*Extrait*:
· · · · ·
B.28.2. Il n'apparaît pas que tel soit le cas du décret attaqué du 14 décembre 2001. Tant en considération des objectifs poursuivis par le législateur décrétal que des modalités retenues - en particulier l'habilitation conférée au Gouvernement flamand, laquelle est limitée tant dans sa durée que dans son objet, et la nécessaire confirmation du Parlement flamand -, les restrictions apportées au libre choix d'une activité professionnelle ne sont pas dépourvues de la justification requise.
B.29. Le quatrième moyen dans l'affaire no 2392 et le premier moyen dans ses première et deuxième branches dans l'affaire no 2407 ne peuvent être admis.
Cinquième et sixième moyens dans l'affaire no 2392 B.30. Dans le cinquième moyen, les parties requérantes dénoncent la violation par le décret attaqué, et en particulier par ses articles 3, 5, 6 et 8, des articles 10 et 11 de la Constitution combinés avec l'interdiction du détournement de pouvoir et avec les principes de bonne législation. Dans le sixième moyen, les parties requérantes invoquent la violation, par les articles 3, 5, 6, alinéa 1er, et 8 du décret attaqué, des règles répartitrices de compétences inscrites dans la Constitution, et en particulier la violation de l'article 160 de celle-ci, en ce que la Région flamande n'est pas compétente pour limiter ou supprimer des compétences du Conseil d'Etat.
B.31. Les cinquième et sixième moyens s'appuient sur les mêmes arguments que les premier et troisième moyens. S'agissant en particulier du sixième moyen, il a déjà été démontré aux B.22 et B.23 que les parties requérantes ne sont pas discriminées dans leur droit d'accès au juge. Le moyen pris de la violation des dispositions répartitrices de compétences et de l'article 160 de la Constitution en particulier est également dénué de fondement. En effet, les dispositions attaquées ne limitent pas les compétences du Conseil d'Etat, de sorte que le législateur décrétal n'a pas empiété sur la compétence réservée en l'espèce au législateur fédéral.
B.32. Les cinquième et sixième moyens dans l'affaire no 2392 ne peuvent être admis.
· · · · ·
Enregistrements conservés
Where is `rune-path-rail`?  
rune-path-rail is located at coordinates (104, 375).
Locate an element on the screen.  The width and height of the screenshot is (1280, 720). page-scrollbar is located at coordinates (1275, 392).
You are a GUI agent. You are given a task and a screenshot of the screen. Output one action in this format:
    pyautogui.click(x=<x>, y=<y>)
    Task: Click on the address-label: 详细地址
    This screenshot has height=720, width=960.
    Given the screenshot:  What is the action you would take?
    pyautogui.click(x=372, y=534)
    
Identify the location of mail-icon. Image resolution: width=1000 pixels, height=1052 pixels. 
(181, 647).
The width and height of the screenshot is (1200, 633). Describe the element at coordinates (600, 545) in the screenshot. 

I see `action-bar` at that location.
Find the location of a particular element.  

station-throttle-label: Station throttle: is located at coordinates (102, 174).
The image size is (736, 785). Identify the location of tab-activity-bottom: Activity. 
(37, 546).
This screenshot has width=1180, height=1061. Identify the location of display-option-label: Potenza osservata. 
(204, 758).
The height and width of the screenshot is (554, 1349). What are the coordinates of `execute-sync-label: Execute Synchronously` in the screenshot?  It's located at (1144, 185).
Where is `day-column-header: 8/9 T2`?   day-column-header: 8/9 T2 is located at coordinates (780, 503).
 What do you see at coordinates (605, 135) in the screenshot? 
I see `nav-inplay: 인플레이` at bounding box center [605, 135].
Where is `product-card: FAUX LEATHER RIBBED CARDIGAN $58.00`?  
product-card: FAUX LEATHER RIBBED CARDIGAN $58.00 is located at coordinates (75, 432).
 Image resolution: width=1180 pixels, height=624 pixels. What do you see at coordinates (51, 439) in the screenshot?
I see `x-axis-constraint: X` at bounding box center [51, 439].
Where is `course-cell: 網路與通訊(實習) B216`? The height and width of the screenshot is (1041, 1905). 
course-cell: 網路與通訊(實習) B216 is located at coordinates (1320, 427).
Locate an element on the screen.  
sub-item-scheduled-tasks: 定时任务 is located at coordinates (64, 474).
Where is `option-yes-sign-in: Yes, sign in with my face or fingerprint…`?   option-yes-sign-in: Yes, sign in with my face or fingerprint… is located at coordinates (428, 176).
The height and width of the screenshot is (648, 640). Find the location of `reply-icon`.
· · · · ·
*Travail demandé*:
**1)** Recopiez le passage de l'extrait qui va de « B.31. Les cinquième » jusqu'à « au législateur fédéral. ».
**2)** Relevez chaque ligne des enregistrements où figure la chaîne « icon », en tenant compte de la casse.
Ces enregistrements n'ont aucun lien avec l'extrait.

*Corrigé*:
**1)**
B.31. Les cinquième et sixième moyens s'appuient sur les mêmes arguments que les premier et troisième moyens. S'agissant en particulier du sixième moyen, il a déjà été démontré aux B.22 et B.23 que les parties requérantes ne sont pas discriminées dans leur droit d'accès au juge. Le moyen pris de la violation des dispositions répartitrices de compétences et de l'article 160 de la Constitution en particulier est également dénué de fondement. En effet, les dispositions attaquées ne limitent pas les compétences du Conseil d'Etat, de sorte que le législateur décrétal n'a pas empiété sur la compétence réservée en l'espèce au législateur fédéral.

**2)**
Identify the location of mail-icon. Image resolution: width=1000 pixels, height=1052 pixels. 
The height and width of the screenshot is (648, 640). Find the location of `reply-icon`.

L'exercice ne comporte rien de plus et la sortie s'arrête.